Saved data entries
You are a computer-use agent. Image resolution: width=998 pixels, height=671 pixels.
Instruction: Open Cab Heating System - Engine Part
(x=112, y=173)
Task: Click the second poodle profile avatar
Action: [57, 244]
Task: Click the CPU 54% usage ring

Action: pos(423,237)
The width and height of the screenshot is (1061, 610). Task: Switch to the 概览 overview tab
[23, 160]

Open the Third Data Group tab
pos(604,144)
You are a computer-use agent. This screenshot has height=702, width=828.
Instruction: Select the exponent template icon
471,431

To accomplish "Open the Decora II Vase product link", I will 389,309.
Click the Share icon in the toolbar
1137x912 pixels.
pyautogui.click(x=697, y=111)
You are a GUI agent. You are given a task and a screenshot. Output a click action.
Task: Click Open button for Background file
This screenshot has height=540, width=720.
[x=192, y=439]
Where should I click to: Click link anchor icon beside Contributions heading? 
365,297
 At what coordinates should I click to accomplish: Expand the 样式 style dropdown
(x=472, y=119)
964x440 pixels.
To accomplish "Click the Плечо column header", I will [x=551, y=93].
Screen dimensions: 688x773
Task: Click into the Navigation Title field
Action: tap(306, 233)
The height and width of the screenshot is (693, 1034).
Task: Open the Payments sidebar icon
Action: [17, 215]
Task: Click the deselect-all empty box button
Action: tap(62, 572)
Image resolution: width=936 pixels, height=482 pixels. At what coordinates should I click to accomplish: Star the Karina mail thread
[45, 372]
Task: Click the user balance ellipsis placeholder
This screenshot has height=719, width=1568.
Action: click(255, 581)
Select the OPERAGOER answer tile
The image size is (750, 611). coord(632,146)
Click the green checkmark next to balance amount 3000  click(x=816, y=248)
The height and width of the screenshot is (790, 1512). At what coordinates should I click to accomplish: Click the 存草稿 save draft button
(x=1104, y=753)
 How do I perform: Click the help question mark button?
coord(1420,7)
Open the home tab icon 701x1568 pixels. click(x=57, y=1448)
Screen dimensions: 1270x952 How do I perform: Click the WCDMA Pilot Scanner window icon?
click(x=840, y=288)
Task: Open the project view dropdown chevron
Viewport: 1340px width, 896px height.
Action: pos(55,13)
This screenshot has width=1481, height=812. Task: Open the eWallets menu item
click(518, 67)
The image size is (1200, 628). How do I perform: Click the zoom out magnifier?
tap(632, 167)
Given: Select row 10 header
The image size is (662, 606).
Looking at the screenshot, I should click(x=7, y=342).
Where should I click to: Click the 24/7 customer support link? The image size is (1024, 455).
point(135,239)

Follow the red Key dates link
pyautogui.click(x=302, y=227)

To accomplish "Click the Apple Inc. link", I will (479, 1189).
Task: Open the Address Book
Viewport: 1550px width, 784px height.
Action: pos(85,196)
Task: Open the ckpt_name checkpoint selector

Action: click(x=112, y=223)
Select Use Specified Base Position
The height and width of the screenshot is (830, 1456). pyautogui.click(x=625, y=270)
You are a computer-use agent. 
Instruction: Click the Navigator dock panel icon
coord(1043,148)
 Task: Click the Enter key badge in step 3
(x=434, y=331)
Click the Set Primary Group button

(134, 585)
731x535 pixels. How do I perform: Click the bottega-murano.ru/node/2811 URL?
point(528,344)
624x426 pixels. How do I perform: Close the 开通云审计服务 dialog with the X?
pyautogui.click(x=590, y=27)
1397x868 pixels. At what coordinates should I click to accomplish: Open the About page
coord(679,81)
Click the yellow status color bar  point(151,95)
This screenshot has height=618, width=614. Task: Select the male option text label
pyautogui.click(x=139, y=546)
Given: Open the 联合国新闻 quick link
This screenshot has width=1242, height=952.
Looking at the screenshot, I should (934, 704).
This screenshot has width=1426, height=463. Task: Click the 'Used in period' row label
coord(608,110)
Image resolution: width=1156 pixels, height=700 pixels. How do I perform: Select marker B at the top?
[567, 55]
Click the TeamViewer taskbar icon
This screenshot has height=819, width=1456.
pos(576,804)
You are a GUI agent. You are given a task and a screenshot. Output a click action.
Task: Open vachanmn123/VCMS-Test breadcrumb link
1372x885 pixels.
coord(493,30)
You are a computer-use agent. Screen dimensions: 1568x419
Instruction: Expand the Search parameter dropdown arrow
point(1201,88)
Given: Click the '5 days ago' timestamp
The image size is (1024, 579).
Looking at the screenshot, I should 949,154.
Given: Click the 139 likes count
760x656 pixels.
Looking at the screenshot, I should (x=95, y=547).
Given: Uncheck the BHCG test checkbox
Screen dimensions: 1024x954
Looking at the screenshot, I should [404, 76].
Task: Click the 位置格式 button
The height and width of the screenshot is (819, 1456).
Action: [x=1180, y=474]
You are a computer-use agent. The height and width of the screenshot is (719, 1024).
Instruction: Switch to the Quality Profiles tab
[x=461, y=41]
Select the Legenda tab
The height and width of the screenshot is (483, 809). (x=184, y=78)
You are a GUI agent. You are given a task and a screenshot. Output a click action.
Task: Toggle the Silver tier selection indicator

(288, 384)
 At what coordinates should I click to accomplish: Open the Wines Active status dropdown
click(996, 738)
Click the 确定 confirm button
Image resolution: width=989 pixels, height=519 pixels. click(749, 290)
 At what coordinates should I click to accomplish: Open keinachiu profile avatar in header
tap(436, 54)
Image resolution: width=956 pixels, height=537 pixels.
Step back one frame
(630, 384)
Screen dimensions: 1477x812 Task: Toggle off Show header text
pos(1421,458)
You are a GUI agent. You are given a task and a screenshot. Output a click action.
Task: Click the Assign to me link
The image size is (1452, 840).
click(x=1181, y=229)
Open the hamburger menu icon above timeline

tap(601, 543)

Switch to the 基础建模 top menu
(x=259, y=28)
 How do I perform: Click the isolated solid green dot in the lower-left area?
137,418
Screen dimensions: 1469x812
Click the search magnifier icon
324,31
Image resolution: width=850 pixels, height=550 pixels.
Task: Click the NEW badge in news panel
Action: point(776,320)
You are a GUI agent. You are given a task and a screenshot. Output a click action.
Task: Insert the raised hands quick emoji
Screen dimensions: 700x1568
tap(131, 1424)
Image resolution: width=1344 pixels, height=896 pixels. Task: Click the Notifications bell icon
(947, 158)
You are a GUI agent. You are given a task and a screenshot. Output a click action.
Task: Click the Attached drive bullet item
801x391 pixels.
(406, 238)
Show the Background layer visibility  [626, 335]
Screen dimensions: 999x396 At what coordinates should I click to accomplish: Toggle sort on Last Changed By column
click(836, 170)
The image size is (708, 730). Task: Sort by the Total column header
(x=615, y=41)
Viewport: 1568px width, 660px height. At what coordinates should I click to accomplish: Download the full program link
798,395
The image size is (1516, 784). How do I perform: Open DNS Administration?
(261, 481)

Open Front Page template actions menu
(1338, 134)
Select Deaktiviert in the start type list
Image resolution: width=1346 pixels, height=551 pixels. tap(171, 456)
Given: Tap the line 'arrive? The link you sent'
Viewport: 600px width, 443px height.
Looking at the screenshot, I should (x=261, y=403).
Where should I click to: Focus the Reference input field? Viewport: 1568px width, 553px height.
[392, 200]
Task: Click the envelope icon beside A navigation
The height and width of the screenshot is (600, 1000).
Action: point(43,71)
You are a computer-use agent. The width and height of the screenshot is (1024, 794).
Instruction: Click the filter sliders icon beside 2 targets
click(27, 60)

_TASK REQUIREMENTS_
Reproduce all of the records above verbatim, line for line.

_RESULT OF THIS TASK_
You are a computer-use agent. Image resolution: width=998 pixels, height=671 pixels.
Instruction: Open Cab Heating System - Engine Part
(x=112, y=173)
Task: Click the second poodle profile avatar
Action: [57, 244]
Task: Click the CPU 54% usage ring

Action: pos(423,237)
The width and height of the screenshot is (1061, 610). Task: Switch to the 概览 overview tab
[23, 160]

Open the Third Data Group tab
pos(604,144)
You are a computer-use agent. This screenshot has height=702, width=828.
Instruction: Select the exponent template icon
471,431

To accomplish "Open the Decora II Vase product link", I will 389,309.
Click the Share icon in the toolbar
1137x912 pixels.
pyautogui.click(x=697, y=111)
You are a GUI agent. You are given a task and a screenshot. Output a click action.
Task: Click Open button for Background file
This screenshot has height=540, width=720.
[x=192, y=439]
Where should I click to: Click link anchor icon beside Contributions heading? 
365,297
 At what coordinates should I click to accomplish: Expand the 样式 style dropdown
(x=472, y=119)
964x440 pixels.
To accomplish "Click the Плечо column header", I will [x=551, y=93].
Screen dimensions: 688x773
Task: Click into the Navigation Title field
Action: tap(306, 233)
The height and width of the screenshot is (693, 1034).
Task: Open the Payments sidebar icon
Action: [17, 215]
Task: Click the deselect-all empty box button
Action: tap(62, 572)
Image resolution: width=936 pixels, height=482 pixels. At what coordinates should I click to accomplish: Star the Karina mail thread
[45, 372]
Task: Click the user balance ellipsis placeholder
This screenshot has height=719, width=1568.
Action: click(255, 581)
Select the OPERAGOER answer tile
The image size is (750, 611). coord(632,146)
Click the green checkmark next to balance amount 3000  click(x=816, y=248)
The height and width of the screenshot is (790, 1512). At what coordinates should I click to accomplish: Click the 存草稿 save draft button
(x=1104, y=753)
 How do I perform: Click the help question mark button?
coord(1420,7)
Open the home tab icon 701x1568 pixels. click(x=57, y=1448)
Screen dimensions: 1270x952 How do I perform: Click the WCDMA Pilot Scanner window icon?
click(x=840, y=288)
Task: Open the project view dropdown chevron
Viewport: 1340px width, 896px height.
Action: pos(55,13)
This screenshot has width=1481, height=812. Task: Open the eWallets menu item
click(518, 67)
The image size is (1200, 628). How do I perform: Click the zoom out magnifier?
tap(632, 167)
Given: Select row 10 header
The image size is (662, 606).
Looking at the screenshot, I should click(x=7, y=342).
Where should I click to: Click the 24/7 customer support link? The image size is (1024, 455).
point(135,239)

Follow the red Key dates link
pyautogui.click(x=302, y=227)

To accomplish "Click the Apple Inc. link", I will (479, 1189).
Task: Open the Address Book
Viewport: 1550px width, 784px height.
Action: pos(85,196)
Task: Open the ckpt_name checkpoint selector

Action: click(x=112, y=223)
Select Use Specified Base Position
The height and width of the screenshot is (830, 1456). pyautogui.click(x=625, y=270)
You are a computer-use agent. 
Instruction: Click the Navigator dock panel icon
coord(1043,148)
 Task: Click the Enter key badge in step 3
(x=434, y=331)
Click the Set Primary Group button

(134, 585)
731x535 pixels. How do I perform: Click the bottega-murano.ru/node/2811 URL?
point(528,344)
624x426 pixels. How do I perform: Close the 开通云审计服务 dialog with the X?
pyautogui.click(x=590, y=27)
1397x868 pixels. At what coordinates should I click to accomplish: Open the About page
coord(679,81)
Click the yellow status color bar  point(151,95)
This screenshot has height=618, width=614. Task: Select the male option text label
pyautogui.click(x=139, y=546)
Given: Open the 联合国新闻 quick link
This screenshot has width=1242, height=952.
Looking at the screenshot, I should (934, 704).
This screenshot has width=1426, height=463. Task: Click the 'Used in period' row label
coord(608,110)
Image resolution: width=1156 pixels, height=700 pixels. How do I perform: Select marker B at the top?
[567, 55]
Click the TeamViewer taskbar icon
This screenshot has height=819, width=1456.
pos(576,804)
You are a GUI agent. You are given a task and a screenshot. Output a click action.
Task: Open vachanmn123/VCMS-Test breadcrumb link
1372x885 pixels.
coord(493,30)
You are a computer-use agent. Screen dimensions: 1568x419
Instruction: Expand the Search parameter dropdown arrow
point(1201,88)
Given: Click the '5 days ago' timestamp
The image size is (1024, 579).
Looking at the screenshot, I should 949,154.
Given: Click the 139 likes count
760x656 pixels.
Looking at the screenshot, I should (x=95, y=547).
Given: Uncheck the BHCG test checkbox
Screen dimensions: 1024x954
Looking at the screenshot, I should [404, 76].
Task: Click the 位置格式 button
The height and width of the screenshot is (819, 1456).
Action: [x=1180, y=474]
You are a computer-use agent. The height and width of the screenshot is (719, 1024).
Instruction: Switch to the Quality Profiles tab
[x=461, y=41]
Select the Legenda tab
The height and width of the screenshot is (483, 809). (x=184, y=78)
You are a GUI agent. You are given a task and a screenshot. Output a click action.
Task: Toggle the Silver tier selection indicator

(288, 384)
 At what coordinates should I click to accomplish: Open the Wines Active status dropdown
click(996, 738)
Click the 确定 confirm button
Image resolution: width=989 pixels, height=519 pixels. click(749, 290)
 At what coordinates should I click to accomplish: Open keinachiu profile avatar in header
tap(436, 54)
Image resolution: width=956 pixels, height=537 pixels.
Step back one frame
(630, 384)
Screen dimensions: 1477x812 Task: Toggle off Show header text
pos(1421,458)
You are a GUI agent. You are given a task and a screenshot. Output a click action.
Task: Click the Assign to me link
The image size is (1452, 840).
click(x=1181, y=229)
Open the hamburger menu icon above timeline

tap(601, 543)

Switch to the 基础建模 top menu
(x=259, y=28)
 How do I perform: Click the isolated solid green dot in the lower-left area?
137,418
Screen dimensions: 1469x812
Click the search magnifier icon
324,31
Image resolution: width=850 pixels, height=550 pixels.
Task: Click the NEW badge in news panel
Action: point(776,320)
You are a GUI agent. You are given a task and a screenshot. Output a click action.
Task: Insert the raised hands quick emoji
Screen dimensions: 700x1568
tap(131, 1424)
Image resolution: width=1344 pixels, height=896 pixels. Task: Click the Notifications bell icon
(947, 158)
You are a GUI agent. You are given a task and a screenshot. Output a click action.
Task: Click the Attached drive bullet item
801x391 pixels.
(406, 238)
Show the Background layer visibility  [626, 335]
Screen dimensions: 999x396 At what coordinates should I click to accomplish: Toggle sort on Last Changed By column
click(836, 170)
The image size is (708, 730). Task: Sort by the Total column header
(x=615, y=41)
Viewport: 1568px width, 660px height. At what coordinates should I click to accomplish: Download the full program link
798,395
The image size is (1516, 784). How do I perform: Open DNS Administration?
(261, 481)

Open Front Page template actions menu
(1338, 134)
Select Deaktiviert in the start type list
Image resolution: width=1346 pixels, height=551 pixels. tap(171, 456)
Given: Tap the line 'arrive? The link you sent'
Viewport: 600px width, 443px height.
Looking at the screenshot, I should (x=261, y=403).
Where should I click to: Focus the Reference input field? Viewport: 1568px width, 553px height.
[392, 200]
Task: Click the envelope icon beside A navigation
The height and width of the screenshot is (600, 1000).
Action: point(43,71)
You are a computer-use agent. The width and height of the screenshot is (1024, 794).
Instruction: Click the filter sliders icon beside 2 targets
click(27, 60)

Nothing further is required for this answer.